Inaugurada há dez anos, o CEM 804 do Recanto das Emas, foi planejado pensando no atendimento de alunos especiais. Rampas, banheiros adaptados, equipamentos de tecnologia assistiva e sala de recursos comprovam a acessibilidade. Devido ao grande número de pessoas com deficiência e com necessidades especiais – critério adotado para distribuição de lotes na região – a escola é hoje referência no Distrito Federal em Atendimento Educacional Especializado (AEE).

“A inclusão ultrapassa o conhecimento científico, a escola tem que ter a capacidade de executar o trabalho de acordo com a necessidade do estudante, trabalhar a formação e a conscientização dos professores e ter o suporte pedagógico necessário ao tipo de atendimento que cada um precisa receber”, comenta o vice-diretor da instituição Everton Rosa.

Equipadas com mobiliários, materiais didáticos e pedagógicos específicos, as salas de recursos contam com professores das três áreas do conhecimento – ciências humanas, ciências exatas e códigos e linguagens –, juntos eles garantem o auxílio necessário, para que os estudantes especiais não tenham nenhuma dificuldade para acompanhar as aulas regulares. O atendimento acontece uma vez por semana no contra turno. “Nós elaboramos e planejamos atividades específicas para esses alunos”, explica a professora Adriana Budal, uma das responsáveis pelo AEE na sala de recursos.

A inclusão só acontece de fato quando toda a comunidade escolar participa do processo. Para isso, professores e alunos contribuem de diversas maneiras para que a escola seja cada vez mais inclusiva. “A gente faz todo um estudo para saber qual a faixa etária que eles estão, se a dificuldade é cognitiva eu procuro adequar a leitura.
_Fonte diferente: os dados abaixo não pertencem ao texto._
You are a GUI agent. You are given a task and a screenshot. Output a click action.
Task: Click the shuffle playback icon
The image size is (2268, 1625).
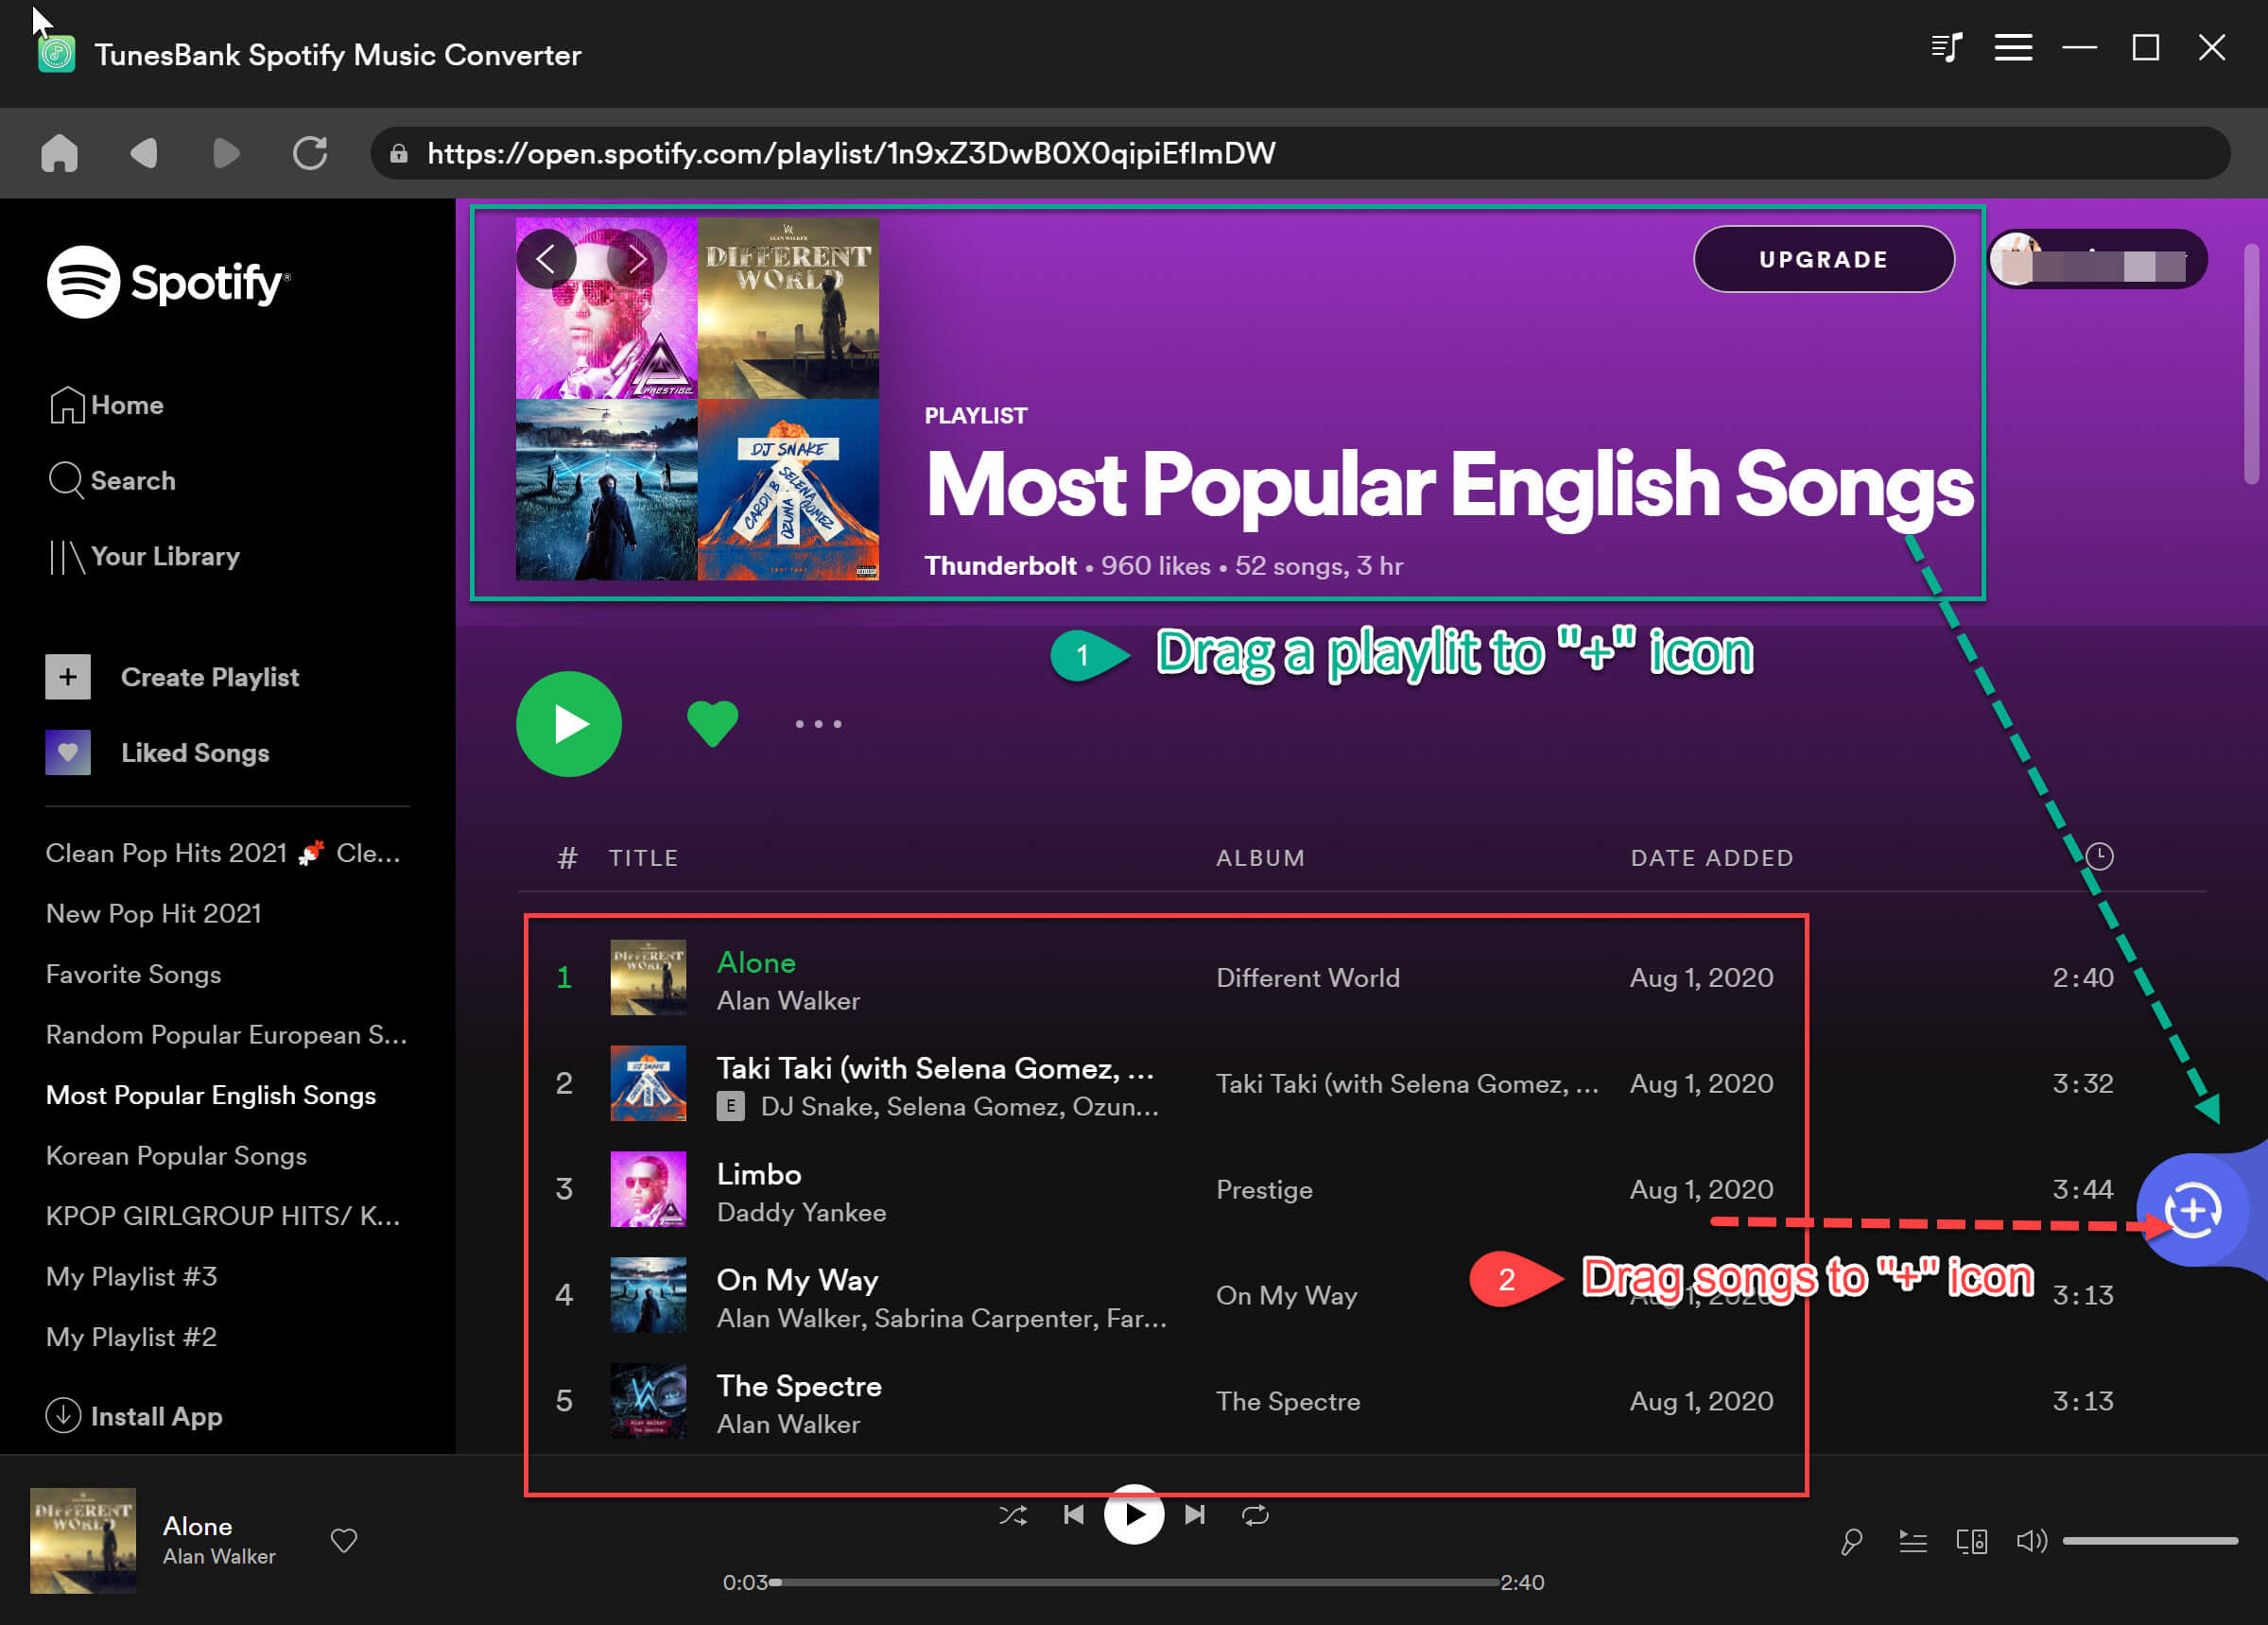[1013, 1514]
Quando eles entram aqui eu foco neles, o atendimento é totalmente de acordo com as necessidades deles”, comenta a bibliotecária Inalda Henrique.

Acolhimento e solidariedade são atitudes que fazem parte do cotidiano dos estudantes da instituição. Pequenos gestos como empurrar uma cadeira de rodas, ou até mesmo pegar um colega nos braços mostram o quanto a deficiência é algo encarado com naturalidade.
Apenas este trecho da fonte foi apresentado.